La finale de la CAN-2015 opposera dimanche soir la Côte d’Ivoire au Ghana, deux grandes équipes africaines qui n’étaient pourtant pas les favorites du tournoi. Le spécialiste du foot africain Frank Simon analyse leur parcours pour France 24.

Avant le début du tournoi, la Côte d’Ivoire et le Ghana, qui s’affrontent dimanche 8 janvier en finale de la CAN-2015, à Bata, ne faisaient pas forcément partie des favoris. Mais ces deux grandes puissances du football africain des années 2000 ont su monter en puissance tout au long du tournoi, emmenées par des sélectionneurs qui ont su renouveler leur équipe. Frank Simon, journaliste à "France Football" et spécialiste du foot africain, livre son analyse pour France 24.

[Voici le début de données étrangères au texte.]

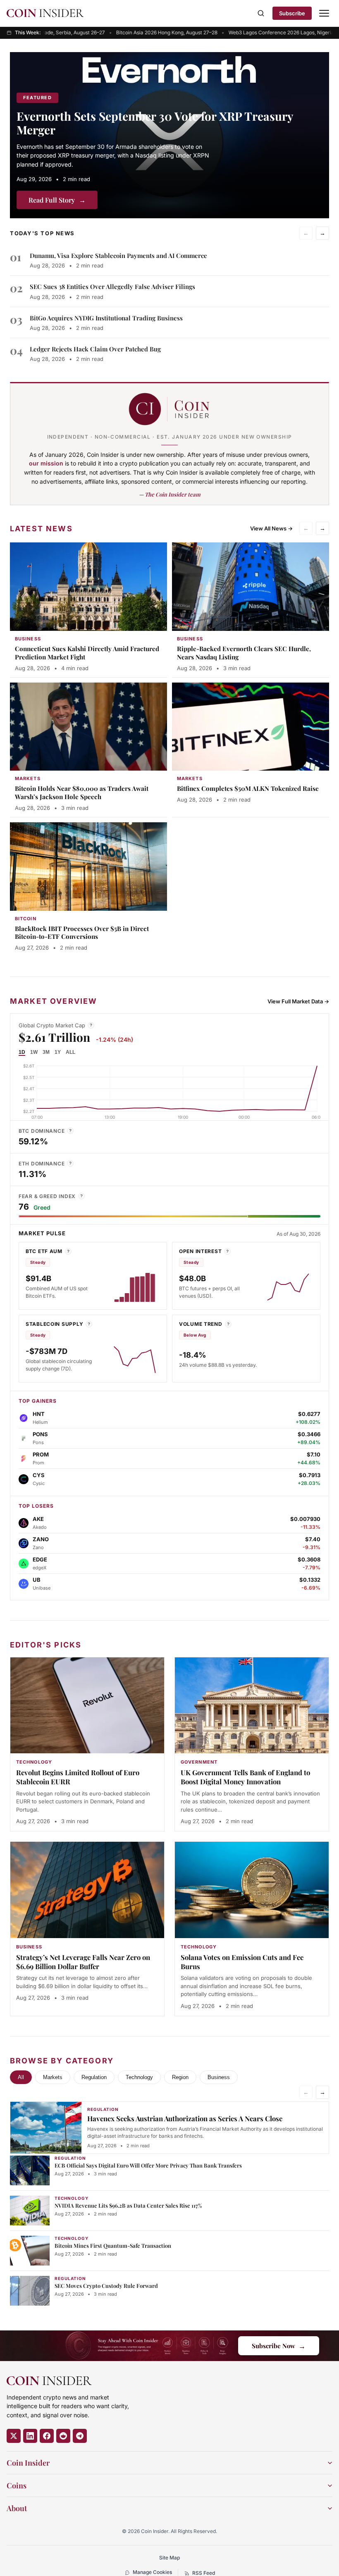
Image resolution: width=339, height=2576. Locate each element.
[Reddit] (63, 2436)
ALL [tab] (70, 1052)
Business (219, 2077)
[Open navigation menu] (324, 13)
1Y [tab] (58, 1052)
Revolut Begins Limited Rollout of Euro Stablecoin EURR (77, 1777)
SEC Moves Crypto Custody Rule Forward (106, 2285)
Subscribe (292, 13)
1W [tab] (34, 1052)
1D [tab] (22, 1052)
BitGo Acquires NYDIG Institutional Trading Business (106, 318)
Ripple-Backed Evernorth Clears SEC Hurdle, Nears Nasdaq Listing (244, 653)
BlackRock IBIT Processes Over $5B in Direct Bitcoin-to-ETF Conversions (82, 932)
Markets (52, 2077)
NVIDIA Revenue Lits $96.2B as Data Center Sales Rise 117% (128, 2205)
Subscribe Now (279, 2345)
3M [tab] (46, 1052)
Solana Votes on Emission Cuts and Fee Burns (242, 1962)
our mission (46, 463)
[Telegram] (80, 2436)
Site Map (169, 2558)
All (21, 2077)
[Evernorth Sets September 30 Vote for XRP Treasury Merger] (169, 135)
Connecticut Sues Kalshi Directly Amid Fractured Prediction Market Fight (87, 653)
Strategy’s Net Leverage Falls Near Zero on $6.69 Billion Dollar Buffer (83, 1962)
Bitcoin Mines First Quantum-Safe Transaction (113, 2245)
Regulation (94, 2077)
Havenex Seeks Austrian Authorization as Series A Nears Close (184, 2118)
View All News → (271, 528)
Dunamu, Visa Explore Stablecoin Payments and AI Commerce (118, 255)
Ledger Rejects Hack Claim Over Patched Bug (95, 349)
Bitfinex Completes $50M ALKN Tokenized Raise (248, 788)
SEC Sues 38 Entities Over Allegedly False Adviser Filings (112, 286)
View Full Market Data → (298, 1001)
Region (180, 2077)
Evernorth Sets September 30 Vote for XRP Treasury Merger (155, 122)
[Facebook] (47, 2436)
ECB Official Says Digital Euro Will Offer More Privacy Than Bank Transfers (148, 2165)
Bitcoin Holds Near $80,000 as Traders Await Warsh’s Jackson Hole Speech (81, 792)
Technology (139, 2077)
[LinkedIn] (30, 2436)
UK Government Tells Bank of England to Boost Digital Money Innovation (245, 1777)
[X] (14, 2436)
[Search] (260, 13)
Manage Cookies (152, 2572)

France 24 : La finale de la CAN-2015 oppose la Côte d’Ivoire au Ghana, était-ce une affiche attendue?

Frank Simon : Ce sont les deux équipes les plus régulières, qui sont montées en puissance durant le tournoi. La Côte d’Ivoire a battu l’équipe favorite de cette CAN, l’Algérie, en quarts de finale, et le Ghana a montré qu’on pouvait aller en finale en perdant son premier match.

Avant l’avènement récent de l‘équipe d’Algérie, c’étaient les deux dernières superpuissances des années 2000 en Afrique. Le Ghana a une certaine régularité, en Coupe du monde et à la CAN. La Côte d’Ivoire aussi, depuis 2004, mais elle a raté une marche : la génération dorée des "académiciens" emmenée par Didier Drogba (les joueurs passés par l'Académie Jean-Marc Guillou à l'ASEC d'Abidjan, NDLR), a fait deux finales de CAN et trois Coupes du monde.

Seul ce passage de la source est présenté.